Supernova
A room with a view. It wasn't much, but it was all Shepard ever asked for. The small porthole in the side of her lodgings was very likely an Intrastellar Wonder as the smallest window known to man, but it was enough. Enough to see Earth, that shithole, in all its smog and cloud-covered glory. Enough to remind her why she'd joined the Alliance. Enough to keep her from thinking about going back.
Instinctively, she tugged on the collar of her navy blues, though there was no level five pollution warning, no reason to wear a mask as she trudged through smoke beneath acid rains. She hadn't known any better at the time. There hadn't been a reason to ask if the air was any good when it was all there was to breathe. But now she knew, and she'd never go back.

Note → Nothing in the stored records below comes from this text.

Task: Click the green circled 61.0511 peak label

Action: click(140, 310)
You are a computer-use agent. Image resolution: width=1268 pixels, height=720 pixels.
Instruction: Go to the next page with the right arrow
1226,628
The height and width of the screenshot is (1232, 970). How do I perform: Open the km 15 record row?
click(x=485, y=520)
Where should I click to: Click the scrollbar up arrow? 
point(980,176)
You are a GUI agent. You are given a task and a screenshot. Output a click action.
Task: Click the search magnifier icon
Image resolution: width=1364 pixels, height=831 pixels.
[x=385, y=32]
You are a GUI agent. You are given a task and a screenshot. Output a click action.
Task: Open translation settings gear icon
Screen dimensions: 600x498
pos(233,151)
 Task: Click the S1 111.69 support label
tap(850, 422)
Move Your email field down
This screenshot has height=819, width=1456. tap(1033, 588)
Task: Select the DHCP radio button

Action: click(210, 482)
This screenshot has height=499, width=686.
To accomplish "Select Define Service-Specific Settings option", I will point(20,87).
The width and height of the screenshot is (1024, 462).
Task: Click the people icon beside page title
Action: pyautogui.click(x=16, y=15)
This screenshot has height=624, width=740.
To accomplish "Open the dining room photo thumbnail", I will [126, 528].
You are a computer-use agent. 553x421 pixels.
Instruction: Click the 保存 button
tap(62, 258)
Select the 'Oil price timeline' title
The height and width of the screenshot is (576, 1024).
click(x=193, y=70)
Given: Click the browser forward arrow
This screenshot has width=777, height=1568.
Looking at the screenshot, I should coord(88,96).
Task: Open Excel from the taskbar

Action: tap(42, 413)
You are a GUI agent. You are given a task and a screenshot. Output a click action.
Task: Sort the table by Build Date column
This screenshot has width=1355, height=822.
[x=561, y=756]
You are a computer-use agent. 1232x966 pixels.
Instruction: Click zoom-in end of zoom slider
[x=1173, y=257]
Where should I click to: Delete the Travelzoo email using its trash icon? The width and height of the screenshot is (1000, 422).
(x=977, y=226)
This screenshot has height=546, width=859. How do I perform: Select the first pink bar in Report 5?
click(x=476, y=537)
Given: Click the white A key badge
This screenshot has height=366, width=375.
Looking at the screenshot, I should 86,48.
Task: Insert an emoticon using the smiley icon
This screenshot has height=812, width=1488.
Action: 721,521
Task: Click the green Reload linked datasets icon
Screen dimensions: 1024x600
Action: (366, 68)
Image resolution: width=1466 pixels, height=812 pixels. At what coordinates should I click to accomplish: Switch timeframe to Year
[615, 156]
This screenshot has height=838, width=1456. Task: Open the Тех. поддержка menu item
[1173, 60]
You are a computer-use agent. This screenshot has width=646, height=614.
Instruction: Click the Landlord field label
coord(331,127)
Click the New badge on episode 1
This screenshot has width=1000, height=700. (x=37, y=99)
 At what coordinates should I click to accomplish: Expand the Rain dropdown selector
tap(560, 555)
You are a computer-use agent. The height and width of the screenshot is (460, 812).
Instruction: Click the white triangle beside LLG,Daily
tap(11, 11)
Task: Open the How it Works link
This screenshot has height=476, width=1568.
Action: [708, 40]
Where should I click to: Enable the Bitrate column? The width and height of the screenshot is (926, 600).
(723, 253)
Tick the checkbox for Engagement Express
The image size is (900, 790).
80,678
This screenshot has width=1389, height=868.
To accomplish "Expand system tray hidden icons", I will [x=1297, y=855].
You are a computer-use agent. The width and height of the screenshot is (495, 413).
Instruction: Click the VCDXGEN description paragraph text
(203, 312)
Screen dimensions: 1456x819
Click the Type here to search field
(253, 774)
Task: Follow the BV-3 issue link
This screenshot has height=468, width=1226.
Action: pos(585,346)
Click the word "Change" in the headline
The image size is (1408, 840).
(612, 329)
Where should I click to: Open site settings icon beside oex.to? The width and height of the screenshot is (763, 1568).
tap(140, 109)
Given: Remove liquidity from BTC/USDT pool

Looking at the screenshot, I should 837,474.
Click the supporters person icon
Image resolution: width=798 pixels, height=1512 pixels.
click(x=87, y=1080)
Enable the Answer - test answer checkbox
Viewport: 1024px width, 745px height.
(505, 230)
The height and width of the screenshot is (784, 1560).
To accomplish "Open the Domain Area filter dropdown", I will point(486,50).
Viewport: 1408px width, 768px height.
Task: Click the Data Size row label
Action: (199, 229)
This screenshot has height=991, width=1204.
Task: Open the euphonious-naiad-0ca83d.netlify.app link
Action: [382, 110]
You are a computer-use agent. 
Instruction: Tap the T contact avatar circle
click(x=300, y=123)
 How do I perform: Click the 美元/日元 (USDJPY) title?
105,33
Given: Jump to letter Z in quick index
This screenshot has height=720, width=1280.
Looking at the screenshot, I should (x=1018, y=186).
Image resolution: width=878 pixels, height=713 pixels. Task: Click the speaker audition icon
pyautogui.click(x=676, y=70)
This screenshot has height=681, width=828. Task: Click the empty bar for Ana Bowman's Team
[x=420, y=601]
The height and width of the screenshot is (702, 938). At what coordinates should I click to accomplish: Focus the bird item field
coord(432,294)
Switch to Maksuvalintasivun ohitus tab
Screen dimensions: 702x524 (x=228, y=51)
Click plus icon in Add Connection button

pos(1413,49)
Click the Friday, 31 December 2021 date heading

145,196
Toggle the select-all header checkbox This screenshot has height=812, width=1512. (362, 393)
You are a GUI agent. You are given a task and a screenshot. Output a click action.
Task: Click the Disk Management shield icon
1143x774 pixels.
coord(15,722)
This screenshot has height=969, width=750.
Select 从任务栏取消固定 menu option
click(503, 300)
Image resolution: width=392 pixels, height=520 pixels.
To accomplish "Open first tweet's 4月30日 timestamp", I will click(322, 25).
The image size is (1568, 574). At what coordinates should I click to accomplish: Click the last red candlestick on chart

The L5 station was as close as she got. The custom's checkpoint for tourists coming in from the Charon relay. Packed to burst with aliens and confiscated contraband, you could hardly take two steps without being mowed down by an overzealous elcor eager to see its first human, your head ringing with the almost imperceptible hum of a translator as a salarian asked if you really didn't have a cloaca, an asari patting you on the shoulder for being unable to reproduce with another woman, of all things.
The station reminded her why she'd left Earth. It also reminded her why she didn't go anywhere else.
Shepard threw herself down on the small cot in her quarters and opened her omnitool. The accelerometers in her fingers itched, and she scratched at them with her thumb. Her omnitool unfortunately read the motion as the zoom function and it was staring very intently at an engorged "e" by the time she realized what she was doing.
Sighing, she spasmed her hand until she had zoomed out again and checked her archived message. Being archived, it hadn't changed, and no matter how much she glared at it, it still refused to do so.
Shepard smacked her omnitool off and rubbed the back of her neck, wondering idly what she was going to do now that her plans had been ruined. You didn't have any, a voice that sounded conspicuously like her own reminded her.
Granted, the short week she'd have to spend on the station wouldn't be the worst shore-leave she'd ever had…
Her personal terminal rudely interrupted her reflections, and she rolled off the bed and fell onto the floor. The impact shot through her knees and sent a shock of pain through her. With impromptu annoyance, she blamed the caller rather than her impatience. Crawling over to the table, she took stock of the call and quickly took it all back.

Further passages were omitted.